Yes. Look into box helper and bounding boxes, from the image you are going to have to creat a bounding box for each object and move it upwards until it doesn’t intersect another box
Before giving some advice,
can you please clarify where the “size” (i.e.: size.x, size.y, size.z) of the bounding box comes from?
Are you thinking of a unit-sized cube-shaped box, which will be scaled according your scale data?
Would the “position” refer to the center coordinates of the box?
Does the “rotation” imply, that you want to have a non-axis-aligned box?
Large coordinates are not a problem per se. Use those large position values to position (or translate) your mesh. Then make sure, it is within the camera frustum. There are at least two ways to achieve the latter:
leave the camera.position at the origin, then carefully aim at your far away mesh, using a small camera.fov and sufficiently large .near and .far planes
move the camera.position close to your far away mesh and be done with a fairly large camera.fov
Hi @vielzutun.ch thank you for replying. Here are answers to your questions:
can you please clarify where the “size” (i.e.: size.x, size.y, size.z) of the bounding box comes from? There is no explicit size data. However, data such as position, rotation and scaling come from an API response as a json collection representing the collection of bboxes.

◇ ◇ ◇ ◇ ◇

**TASKS TO COMPLETE**
A. Can you sum up the forum thread about bounding boxes above in two sentences?
B. Could you go on with the forum thread about bounding boxes, picking up right after its last sentence?

◇ ◇ ◇ ◇ ◇

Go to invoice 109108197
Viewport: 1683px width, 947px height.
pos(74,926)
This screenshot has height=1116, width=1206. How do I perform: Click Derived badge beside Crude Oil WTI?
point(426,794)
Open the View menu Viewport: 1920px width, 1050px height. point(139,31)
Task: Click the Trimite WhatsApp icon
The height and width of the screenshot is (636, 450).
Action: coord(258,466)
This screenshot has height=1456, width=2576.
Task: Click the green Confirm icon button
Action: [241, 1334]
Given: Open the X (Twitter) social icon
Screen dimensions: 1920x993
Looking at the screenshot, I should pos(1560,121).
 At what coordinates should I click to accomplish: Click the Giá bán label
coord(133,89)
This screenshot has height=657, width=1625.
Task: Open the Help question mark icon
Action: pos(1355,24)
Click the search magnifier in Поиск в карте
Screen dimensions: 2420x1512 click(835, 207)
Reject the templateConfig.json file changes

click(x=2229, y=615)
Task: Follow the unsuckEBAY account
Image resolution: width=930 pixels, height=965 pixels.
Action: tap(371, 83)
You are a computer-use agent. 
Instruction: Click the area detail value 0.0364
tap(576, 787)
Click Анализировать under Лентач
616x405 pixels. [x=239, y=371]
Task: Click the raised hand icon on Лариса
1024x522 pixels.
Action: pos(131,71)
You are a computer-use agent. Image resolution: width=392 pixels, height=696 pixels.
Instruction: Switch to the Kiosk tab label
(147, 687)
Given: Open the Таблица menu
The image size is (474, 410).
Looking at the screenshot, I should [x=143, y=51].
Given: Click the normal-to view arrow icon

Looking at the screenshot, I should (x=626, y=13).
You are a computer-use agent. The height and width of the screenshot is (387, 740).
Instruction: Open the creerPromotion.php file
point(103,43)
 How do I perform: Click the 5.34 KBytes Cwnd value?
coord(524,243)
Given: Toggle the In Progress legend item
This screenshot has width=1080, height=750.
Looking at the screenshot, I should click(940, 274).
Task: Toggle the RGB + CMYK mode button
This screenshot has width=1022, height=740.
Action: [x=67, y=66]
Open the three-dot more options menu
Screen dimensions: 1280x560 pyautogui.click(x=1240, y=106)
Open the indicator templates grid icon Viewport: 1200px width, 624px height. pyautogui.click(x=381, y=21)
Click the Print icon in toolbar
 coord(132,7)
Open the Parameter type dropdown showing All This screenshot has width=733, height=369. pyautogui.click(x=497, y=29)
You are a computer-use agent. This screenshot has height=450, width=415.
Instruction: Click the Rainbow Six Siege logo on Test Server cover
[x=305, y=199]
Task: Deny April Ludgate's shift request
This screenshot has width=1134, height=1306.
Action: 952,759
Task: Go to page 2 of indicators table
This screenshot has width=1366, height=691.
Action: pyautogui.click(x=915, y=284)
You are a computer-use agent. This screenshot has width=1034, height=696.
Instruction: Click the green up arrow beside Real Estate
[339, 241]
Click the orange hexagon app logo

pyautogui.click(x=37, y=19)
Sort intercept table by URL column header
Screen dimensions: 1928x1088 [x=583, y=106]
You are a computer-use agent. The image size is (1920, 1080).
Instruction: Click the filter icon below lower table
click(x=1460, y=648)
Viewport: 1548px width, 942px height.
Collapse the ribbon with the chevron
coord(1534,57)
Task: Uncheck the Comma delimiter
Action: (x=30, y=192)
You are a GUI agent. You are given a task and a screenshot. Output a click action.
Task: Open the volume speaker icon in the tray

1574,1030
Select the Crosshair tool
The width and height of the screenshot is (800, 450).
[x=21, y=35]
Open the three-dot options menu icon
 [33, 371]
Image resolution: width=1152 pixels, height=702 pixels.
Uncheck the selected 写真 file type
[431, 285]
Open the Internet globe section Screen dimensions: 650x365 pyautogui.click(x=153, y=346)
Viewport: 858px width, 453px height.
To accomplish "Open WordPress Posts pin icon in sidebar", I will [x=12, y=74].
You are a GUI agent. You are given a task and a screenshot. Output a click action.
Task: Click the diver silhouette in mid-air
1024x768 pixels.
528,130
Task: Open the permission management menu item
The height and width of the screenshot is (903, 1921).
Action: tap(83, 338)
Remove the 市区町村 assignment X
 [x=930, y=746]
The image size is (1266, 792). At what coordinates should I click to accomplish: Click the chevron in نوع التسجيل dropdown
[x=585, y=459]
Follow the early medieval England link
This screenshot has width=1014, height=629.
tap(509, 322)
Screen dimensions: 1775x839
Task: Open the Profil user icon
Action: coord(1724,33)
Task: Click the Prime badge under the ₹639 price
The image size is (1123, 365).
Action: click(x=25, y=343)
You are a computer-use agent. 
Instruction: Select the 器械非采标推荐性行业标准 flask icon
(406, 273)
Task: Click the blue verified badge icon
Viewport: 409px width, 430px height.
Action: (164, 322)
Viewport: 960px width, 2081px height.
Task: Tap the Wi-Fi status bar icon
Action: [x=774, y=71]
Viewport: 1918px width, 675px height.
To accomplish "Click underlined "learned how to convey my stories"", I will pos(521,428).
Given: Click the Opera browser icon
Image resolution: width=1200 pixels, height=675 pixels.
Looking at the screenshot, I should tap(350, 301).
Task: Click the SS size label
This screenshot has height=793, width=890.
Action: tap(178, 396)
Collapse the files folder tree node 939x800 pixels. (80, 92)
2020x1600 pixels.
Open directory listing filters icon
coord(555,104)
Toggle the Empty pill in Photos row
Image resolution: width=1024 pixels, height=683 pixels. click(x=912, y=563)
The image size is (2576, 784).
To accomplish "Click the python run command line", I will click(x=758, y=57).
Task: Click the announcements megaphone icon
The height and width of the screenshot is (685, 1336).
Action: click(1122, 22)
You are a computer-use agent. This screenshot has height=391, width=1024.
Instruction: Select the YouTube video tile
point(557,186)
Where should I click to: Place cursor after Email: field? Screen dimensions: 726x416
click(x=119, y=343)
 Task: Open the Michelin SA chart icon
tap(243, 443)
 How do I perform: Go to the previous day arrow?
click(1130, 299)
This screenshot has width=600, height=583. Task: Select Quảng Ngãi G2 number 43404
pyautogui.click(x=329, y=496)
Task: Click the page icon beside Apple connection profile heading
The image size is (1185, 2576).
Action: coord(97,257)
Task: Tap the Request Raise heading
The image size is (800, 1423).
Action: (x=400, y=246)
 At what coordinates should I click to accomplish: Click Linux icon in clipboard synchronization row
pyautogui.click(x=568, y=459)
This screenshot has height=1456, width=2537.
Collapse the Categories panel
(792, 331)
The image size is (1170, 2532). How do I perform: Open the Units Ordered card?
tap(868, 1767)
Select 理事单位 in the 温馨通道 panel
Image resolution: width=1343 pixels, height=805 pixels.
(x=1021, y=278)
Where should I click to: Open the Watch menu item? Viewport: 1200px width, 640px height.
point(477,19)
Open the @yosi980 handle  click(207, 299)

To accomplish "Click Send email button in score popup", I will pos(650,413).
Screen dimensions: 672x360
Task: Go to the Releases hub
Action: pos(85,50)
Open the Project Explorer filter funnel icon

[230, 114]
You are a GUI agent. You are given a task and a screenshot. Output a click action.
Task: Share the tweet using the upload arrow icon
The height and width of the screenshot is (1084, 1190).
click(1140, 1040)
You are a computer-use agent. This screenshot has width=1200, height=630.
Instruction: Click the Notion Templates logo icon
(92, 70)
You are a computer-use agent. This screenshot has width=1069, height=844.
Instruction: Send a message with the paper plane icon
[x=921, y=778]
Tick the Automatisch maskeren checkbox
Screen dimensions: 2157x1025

◇ ◇ ◇ ◇ ◇

**EXPECTED ANSWERS**
A. One reply suggests creating a bounding box for each object and moving it upward until it no longer intersects another box, while another asks where the box's size, position, and rotation come from and explains that large coordinates can be handled by positioning the mesh and keeping it within the camera frustum. The person who asked replies that there is no explicit size data and that position, rotation, and scaling come from an API response as a JSON collection of bounding boxes.

B.
Are you thinking of a unit-sized cube-shaped box, which will be scaled according your scale data? The bounding box needs to be scaled as per the incoming scaling data, which means the scaling data shall be responsible for its shape/appearance. So, yes it is a unit sized bbox
Would the “position” refer to the center coordinates of the box? The values in the position object would refer to the position where the box would appear/placed in the point cloud. Not sure what exactly you mean when you say center coordinates.
Does the “rotation” imply, that you want to have a non-axis-aligned box? No, the bounding box axis-aligned(AABB)
Also I saw your couple of solution, I am not sure if I understand them fully. But I will check. However, if you have any other suggestions based on my answers, pls comment. It is really appreciated.
OK. So you have a 1 x 1 x 1 cube which will be scaled to scale.x, scale.y, scale.z. That makes sense.
Since this bounding box has extensions in each of the three axes, you need to decide/define, for which point of the box you’ll want to apply the position data. The center coordinates of a box-shaped entity would be at the intersection of its spatial diagonals. Like: lower-left-front to upper-right-back, lower-left-back to upper-right-front, upper-left-front to lower-right-back, upper-left-back to lower-right-front.
If the bounding box shall be axis-aligned, please specify how the “rotation” data should be taken into account.